What makes an alcoholic drink? A new study has found that the main factor predicting the amount of alcohol dependence in both men and women seems to be a question of immediate mood. They concluded that alcohol consumption is not the cause of suffering from long-term mental health issues, with one important exception. Men without any history of depression had a different drinking pattern when compared to men with a history of depression; surprisingly people with depression were drinking less than those who were not depressed.

Victor Karpyak (Mayo Clinic, MN, USA) from laerdal suction unit, a lead researcher, said alcoholism is not a one-size-fits-all condition, so there is no answer to the question of the reason why alcoholic’s drink, which will have some implications on how we examine and treat alcoholism.

At the ECNP Congress, the work presented by researchers from the Mayo Clinic determines the alcohol consumption of 156 females and 287 males with alcohol dependence over the past 90 days using the standardized diagnostic assessment for lifetime presence of psychiatric disorders and accepted Time Line Follow Back method. They were able to associate this whether the individual had a history of depression, anxiety (MDD), or substance abuse and whether the drinking coincided with a negative or positive emotional state (feeling “up” or “down”).

Alcohol consumption in both women and men was associated with feeling either up or down on a specific day, with no significant association with anxiety or substance use disorders. As expected, the result shows that men that depend on alcohol tend to consume more alcohol in a day than women that rely on alcohol with no significant association with anxiety or substance use disorder. However, people with a history of major depressive disorder had fewer heavy drinking days (p=0.0214) and fewer drinking days (p=0.0084) than men who never had a major depressive disorder.

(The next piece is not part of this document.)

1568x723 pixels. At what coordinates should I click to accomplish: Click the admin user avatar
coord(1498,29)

There is no significant reason; this work needs to be replicated and confirmed. This means that there is no single treatment, so diagnostic methods of treatment will have to be tailored to the individual. It also means that treatment plans may have to differ to allow effective treatment depending on the alcoholic patient (i.e., man or woman) with or without anxiety or depression history and targeting different aspects of alcoholism (consumption or craving).

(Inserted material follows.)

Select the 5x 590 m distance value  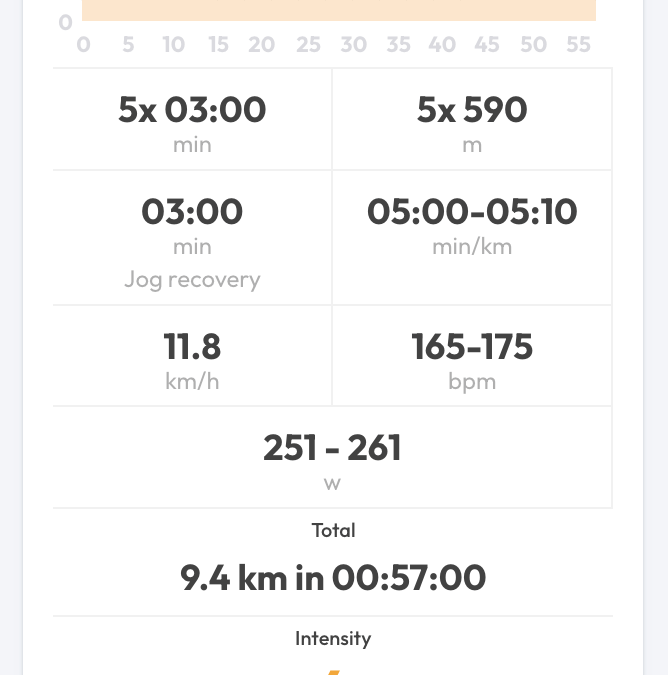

Professor Wim van den Brink said that a patient with alcohol disorder often present with alcohol-induced depression and mood disorders; they also often show a history of other disorders, including anxiety and mood disorder and finally, they report mood symptoms that do not meet criteria for an anxiety and mood disorder. (Due to failure to meet the duration of lesser than two weeks and the minimal number of criteria). The current levels or patterns of drinking may be influenced by all of these different conditions.

A clinical history of depression in males is associated with lower current drinking levels, but the study seems to show that the current presence of anxiety/mood symptoms is associated with more drinking in both male and female alcoholics. Although it may appear to have a consequence for treatment, the study does not provide a precise reason for this difference.

For an instant, antidepressant treatment of males may have no effect on drinking levels for those with a history of major depression. However, this research may also result from residual confounding. For example, patients with a late age of onset of their alcohol use disorder may also be patient with a history of major depression and this kind of alcohol use disorder is associated with a distinct pattern of drinking with less heavy drinking days and more daily drinking. This important and more complex issue needs to be resolved with more prospective studies.